How to add second node

JWvdV · October 26, 2024, 8:08pm

Feel free to do so, depending on whether your computer is really included in those networks the instances sharing the same virtual LAN might be able to access your page. I don’t know whether that’s really an issue in your case. I would even expose them to the internet, if there was any use of it.

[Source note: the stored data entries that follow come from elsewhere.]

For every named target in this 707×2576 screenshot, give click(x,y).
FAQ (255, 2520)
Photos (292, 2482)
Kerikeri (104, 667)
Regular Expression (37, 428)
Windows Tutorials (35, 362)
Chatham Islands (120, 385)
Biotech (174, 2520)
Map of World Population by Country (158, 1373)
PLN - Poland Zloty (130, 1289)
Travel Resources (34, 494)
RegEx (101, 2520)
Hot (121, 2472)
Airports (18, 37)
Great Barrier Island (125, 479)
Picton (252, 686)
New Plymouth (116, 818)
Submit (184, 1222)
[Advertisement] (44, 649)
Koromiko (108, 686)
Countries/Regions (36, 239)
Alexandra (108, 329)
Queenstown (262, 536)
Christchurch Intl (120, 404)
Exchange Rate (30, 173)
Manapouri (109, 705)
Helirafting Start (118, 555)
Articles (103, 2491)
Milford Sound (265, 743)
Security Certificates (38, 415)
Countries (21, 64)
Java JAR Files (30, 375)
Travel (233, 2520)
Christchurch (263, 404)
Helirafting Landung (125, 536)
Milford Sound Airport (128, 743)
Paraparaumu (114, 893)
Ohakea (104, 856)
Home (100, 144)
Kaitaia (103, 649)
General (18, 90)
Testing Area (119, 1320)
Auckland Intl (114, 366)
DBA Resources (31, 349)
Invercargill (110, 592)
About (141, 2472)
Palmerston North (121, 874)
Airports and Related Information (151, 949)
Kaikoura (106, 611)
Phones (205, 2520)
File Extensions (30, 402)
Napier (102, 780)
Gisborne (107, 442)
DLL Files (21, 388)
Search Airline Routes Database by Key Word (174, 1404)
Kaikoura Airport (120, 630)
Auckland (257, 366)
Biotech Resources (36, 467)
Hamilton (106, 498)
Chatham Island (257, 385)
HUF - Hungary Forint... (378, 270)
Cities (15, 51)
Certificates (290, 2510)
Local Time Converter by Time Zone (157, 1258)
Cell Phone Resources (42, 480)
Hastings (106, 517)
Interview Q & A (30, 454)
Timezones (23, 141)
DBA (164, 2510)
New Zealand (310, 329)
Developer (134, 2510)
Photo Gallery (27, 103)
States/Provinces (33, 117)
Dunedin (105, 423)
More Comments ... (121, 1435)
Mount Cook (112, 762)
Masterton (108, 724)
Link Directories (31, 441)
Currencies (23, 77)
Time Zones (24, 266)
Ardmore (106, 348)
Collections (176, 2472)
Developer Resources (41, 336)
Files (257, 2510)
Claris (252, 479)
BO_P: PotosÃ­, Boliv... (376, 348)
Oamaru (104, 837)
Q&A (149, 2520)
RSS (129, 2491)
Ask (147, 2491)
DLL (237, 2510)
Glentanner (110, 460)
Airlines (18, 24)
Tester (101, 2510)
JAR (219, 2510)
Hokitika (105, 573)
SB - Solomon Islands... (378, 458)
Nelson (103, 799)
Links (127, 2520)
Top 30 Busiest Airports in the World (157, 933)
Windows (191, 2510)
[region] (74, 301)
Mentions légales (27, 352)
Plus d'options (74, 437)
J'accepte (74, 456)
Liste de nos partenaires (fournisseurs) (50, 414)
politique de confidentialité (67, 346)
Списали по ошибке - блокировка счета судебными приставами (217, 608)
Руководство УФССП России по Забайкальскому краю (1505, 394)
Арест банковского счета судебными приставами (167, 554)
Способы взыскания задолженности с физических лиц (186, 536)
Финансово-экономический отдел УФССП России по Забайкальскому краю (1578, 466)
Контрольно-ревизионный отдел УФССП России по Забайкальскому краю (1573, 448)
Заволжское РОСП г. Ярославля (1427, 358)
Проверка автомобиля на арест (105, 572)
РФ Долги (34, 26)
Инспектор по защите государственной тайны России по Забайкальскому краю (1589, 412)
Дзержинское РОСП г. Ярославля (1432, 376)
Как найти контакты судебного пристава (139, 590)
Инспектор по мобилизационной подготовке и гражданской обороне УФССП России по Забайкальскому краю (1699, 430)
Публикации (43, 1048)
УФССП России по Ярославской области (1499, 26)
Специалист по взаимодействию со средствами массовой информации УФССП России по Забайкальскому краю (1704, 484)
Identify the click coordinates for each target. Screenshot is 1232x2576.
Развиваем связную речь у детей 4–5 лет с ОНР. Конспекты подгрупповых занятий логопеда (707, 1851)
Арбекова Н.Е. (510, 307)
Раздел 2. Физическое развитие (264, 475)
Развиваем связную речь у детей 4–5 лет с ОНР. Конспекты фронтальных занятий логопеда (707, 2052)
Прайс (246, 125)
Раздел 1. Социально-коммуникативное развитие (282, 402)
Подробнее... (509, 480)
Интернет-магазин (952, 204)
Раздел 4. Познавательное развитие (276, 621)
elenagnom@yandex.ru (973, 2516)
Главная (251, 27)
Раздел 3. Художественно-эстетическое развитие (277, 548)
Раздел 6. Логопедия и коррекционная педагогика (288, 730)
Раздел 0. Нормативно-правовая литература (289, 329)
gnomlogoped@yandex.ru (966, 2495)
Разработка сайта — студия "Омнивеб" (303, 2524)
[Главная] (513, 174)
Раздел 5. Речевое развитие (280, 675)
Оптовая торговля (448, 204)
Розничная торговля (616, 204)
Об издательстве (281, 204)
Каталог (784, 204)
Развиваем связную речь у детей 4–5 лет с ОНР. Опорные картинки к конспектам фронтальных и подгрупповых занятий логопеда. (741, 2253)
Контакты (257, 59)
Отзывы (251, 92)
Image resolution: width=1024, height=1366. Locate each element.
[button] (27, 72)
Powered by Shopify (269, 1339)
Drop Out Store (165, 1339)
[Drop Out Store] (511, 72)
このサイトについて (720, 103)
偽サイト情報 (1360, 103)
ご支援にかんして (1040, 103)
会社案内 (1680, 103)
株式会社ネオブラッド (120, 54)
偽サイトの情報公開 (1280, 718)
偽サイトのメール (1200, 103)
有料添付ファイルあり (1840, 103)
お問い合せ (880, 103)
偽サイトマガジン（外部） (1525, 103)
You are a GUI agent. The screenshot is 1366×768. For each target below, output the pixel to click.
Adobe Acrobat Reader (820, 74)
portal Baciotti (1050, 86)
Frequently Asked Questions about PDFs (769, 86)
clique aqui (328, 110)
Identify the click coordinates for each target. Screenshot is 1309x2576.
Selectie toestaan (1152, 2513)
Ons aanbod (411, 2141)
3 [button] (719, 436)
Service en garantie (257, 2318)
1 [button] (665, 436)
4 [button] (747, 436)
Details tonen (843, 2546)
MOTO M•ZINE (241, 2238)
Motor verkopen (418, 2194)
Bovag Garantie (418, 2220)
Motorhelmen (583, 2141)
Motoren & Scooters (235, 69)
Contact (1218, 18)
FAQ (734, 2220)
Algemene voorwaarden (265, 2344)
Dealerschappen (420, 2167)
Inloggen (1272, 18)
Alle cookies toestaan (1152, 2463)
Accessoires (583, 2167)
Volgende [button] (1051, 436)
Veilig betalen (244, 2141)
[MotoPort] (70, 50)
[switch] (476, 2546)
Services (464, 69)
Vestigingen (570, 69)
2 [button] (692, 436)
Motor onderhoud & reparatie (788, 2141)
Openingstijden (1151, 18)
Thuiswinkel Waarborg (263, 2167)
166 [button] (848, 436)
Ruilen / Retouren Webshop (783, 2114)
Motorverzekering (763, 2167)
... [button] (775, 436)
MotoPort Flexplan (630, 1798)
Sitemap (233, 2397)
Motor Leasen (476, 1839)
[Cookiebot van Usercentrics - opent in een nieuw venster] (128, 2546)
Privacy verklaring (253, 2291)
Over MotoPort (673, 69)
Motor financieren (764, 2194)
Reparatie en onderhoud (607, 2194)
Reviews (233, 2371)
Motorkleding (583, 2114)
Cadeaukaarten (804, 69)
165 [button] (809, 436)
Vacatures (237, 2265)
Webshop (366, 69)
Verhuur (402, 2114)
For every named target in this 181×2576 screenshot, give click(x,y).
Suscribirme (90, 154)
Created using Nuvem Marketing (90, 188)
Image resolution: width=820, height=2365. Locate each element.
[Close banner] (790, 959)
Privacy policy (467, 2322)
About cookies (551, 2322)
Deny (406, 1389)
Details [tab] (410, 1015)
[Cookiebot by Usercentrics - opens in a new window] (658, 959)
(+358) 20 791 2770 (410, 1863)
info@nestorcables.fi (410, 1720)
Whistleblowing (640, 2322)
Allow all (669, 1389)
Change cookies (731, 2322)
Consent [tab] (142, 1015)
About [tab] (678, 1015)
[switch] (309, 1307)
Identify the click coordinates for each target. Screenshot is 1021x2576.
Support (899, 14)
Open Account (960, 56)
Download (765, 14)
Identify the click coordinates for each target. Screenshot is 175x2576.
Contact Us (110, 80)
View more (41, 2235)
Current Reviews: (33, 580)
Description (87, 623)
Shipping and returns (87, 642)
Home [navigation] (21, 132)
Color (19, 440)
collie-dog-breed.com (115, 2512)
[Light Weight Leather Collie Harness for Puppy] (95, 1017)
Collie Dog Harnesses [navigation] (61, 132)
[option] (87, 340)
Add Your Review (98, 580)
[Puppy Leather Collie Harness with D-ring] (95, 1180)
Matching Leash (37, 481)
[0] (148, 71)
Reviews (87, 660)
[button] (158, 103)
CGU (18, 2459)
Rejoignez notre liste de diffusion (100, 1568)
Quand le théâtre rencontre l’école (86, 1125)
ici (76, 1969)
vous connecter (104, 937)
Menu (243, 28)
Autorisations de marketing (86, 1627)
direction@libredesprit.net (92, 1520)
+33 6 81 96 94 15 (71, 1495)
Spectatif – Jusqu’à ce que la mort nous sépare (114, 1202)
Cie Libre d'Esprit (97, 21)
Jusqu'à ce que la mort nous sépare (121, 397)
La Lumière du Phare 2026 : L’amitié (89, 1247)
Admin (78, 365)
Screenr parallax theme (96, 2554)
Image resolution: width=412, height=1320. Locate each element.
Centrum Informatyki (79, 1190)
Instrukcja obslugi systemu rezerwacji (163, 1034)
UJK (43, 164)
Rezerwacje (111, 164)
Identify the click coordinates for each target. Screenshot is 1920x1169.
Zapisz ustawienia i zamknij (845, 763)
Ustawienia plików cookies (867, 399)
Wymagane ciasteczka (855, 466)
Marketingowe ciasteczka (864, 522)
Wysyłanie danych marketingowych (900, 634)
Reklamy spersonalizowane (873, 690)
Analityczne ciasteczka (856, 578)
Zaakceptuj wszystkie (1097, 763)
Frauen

xgDkAbzkp9yi · October 26, 2024, 8:14pm

Your help is completely fine as it is Despite my sabotage attempts

Unfortunately, I never had storj docker containers starting correctly after reboot or shutdown. I tried many things. They just stay dead. I think default expectation for storj is to magically turn itself on after restart, but I never had this privilige. I don’t know if this is my docker version issue, my OS issue (Devuan, which is a Debian system without systemd), or something else. I wasted a lot of time trying to have storj working upon reboot without fruition, so I wrote this script, and it works now.

This script will do the following upon reboot or manual call:

docker stop -t 300 (nodename) (if node is running)
docker rm (nodename) (if it exists)
docker run -d (all parameters)

It goes the job, I tested it with many reboots. Sounds correct?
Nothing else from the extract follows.